Money Talks di Rutan – Catatan Keprihatinan
Dalam hidupku, aku tidak pernah mengenal lika liku kehidupan penjara (rutan), sampai ketika itu aku rutin ke salah satu Rutan di Jawa Tengah karena salah satu family ku ditahan di Rutan itu, bukan karena kriminalitas, tapi karena kecelakaan. Dia mengendarai mobil dengan kecepatan sedang, ketika tiba tiba dengan sangat cepat ada pengendara sepeda motor yang memotong jalan dan tanpa menggunakan helm. Tabrakan pun tidak terhindarkan, adik iparku selamat, meski mobil yang dikendarai rusak total. Sementara pengendara sepeda motor tersebut segera dilarikan ke rumah sakit dan beberapa jam kemudian menghembuskan nafas terakhirnya. Sesuai dengan hukum yang berlaku, saudaraku itu divonis penjara 6 bulan dan harus membayar sekian juta rupiah ke Pengadilan. Alhamduliah, dia sekarang sudah keluar dari Rutan itu.
Ketika masih di rutan, aku melihat saudaraku dan teman-temannya tampak sangat tidak terurus. Tubuh mereka terlihat jauh lebih kurus, dengan mata cekung karena kurang istirahat. Bukan karena mereka tidak diberikan jam istirahat, tapi karena tempat yang mereka huni jauh dari kata “manusiawi”. Lebih dari 20 orang berjejal dalam kamar berukuran 3 x 4 meter. Untuk tidur, mereka harus bergantian, dan harus dalam posisi miring. Beberapa penghuni rutan senior disegani dan sering memaksa pendatang baru, tidak terkecuali saudaraku itu.

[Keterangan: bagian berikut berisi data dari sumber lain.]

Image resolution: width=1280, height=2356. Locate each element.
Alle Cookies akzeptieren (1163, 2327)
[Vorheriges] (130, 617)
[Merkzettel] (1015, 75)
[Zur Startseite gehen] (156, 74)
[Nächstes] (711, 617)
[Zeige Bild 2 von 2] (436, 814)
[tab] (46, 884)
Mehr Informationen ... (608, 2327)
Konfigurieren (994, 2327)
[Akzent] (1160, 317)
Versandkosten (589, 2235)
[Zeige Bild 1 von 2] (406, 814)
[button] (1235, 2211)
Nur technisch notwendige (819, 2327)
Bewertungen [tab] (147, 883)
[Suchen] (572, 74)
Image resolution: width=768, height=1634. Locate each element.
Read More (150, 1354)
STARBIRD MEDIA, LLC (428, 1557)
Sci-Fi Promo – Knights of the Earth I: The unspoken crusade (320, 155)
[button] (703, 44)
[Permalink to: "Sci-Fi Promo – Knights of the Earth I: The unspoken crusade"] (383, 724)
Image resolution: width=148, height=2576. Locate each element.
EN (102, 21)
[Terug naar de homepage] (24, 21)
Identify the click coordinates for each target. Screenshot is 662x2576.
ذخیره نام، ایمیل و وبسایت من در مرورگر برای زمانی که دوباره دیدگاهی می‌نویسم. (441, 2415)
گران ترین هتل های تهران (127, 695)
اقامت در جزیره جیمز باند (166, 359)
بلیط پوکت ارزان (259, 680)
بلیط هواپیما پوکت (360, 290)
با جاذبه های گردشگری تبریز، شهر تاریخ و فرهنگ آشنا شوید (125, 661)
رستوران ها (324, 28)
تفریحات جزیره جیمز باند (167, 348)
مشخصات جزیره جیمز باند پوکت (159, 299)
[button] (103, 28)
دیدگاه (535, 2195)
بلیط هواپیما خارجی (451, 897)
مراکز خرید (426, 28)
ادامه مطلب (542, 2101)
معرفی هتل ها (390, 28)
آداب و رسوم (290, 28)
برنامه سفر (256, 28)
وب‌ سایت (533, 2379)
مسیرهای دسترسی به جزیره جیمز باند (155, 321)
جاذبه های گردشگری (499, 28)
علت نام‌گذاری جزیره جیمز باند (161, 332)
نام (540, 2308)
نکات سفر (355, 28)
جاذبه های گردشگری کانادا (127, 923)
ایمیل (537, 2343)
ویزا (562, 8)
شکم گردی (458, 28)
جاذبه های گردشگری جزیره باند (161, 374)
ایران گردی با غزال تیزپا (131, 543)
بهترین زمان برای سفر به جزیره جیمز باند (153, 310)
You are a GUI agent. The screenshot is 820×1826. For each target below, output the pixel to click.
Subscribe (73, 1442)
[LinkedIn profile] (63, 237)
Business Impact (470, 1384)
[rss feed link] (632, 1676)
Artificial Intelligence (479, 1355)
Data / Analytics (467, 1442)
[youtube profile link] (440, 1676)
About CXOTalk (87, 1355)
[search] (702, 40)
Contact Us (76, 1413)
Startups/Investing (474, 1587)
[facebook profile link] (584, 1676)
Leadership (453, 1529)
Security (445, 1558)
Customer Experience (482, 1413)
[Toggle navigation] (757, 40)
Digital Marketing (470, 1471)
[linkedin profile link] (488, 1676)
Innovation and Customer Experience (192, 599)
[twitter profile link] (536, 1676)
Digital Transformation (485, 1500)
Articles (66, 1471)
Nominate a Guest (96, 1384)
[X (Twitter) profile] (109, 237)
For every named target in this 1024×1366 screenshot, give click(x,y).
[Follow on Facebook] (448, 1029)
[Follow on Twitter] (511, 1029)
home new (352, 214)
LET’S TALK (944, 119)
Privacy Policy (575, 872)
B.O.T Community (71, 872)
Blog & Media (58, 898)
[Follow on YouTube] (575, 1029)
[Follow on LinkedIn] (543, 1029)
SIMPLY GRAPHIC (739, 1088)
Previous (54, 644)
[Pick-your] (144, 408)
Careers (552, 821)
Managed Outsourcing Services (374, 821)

Setiap orang yang berkunjung ke rutan itu diberikan kartu dan dibatasi waktu kunjungnya, tidak boleh lebih dari 30 menit. Kalau ingin memperpanjang, harus menyelipkan sebungkus rokok dan beberapa puluh ribu rupiah. Keluarga ingin waktu lebih lama dan para sipir itu tentu saja tidak menolak rokok dan uang perpanjangan waktu. Maka tradisi seperti ini terus berkembang. Rasanya penjara atau rutan selalu terkait dengan uang. Aku jadi ingat buku “Jurnalisme Sastrawi” yang salah satunya menceritakan kehidupan dari rutan ke rutan beserta besarnya uang yang harus di setor kepada setiap pos.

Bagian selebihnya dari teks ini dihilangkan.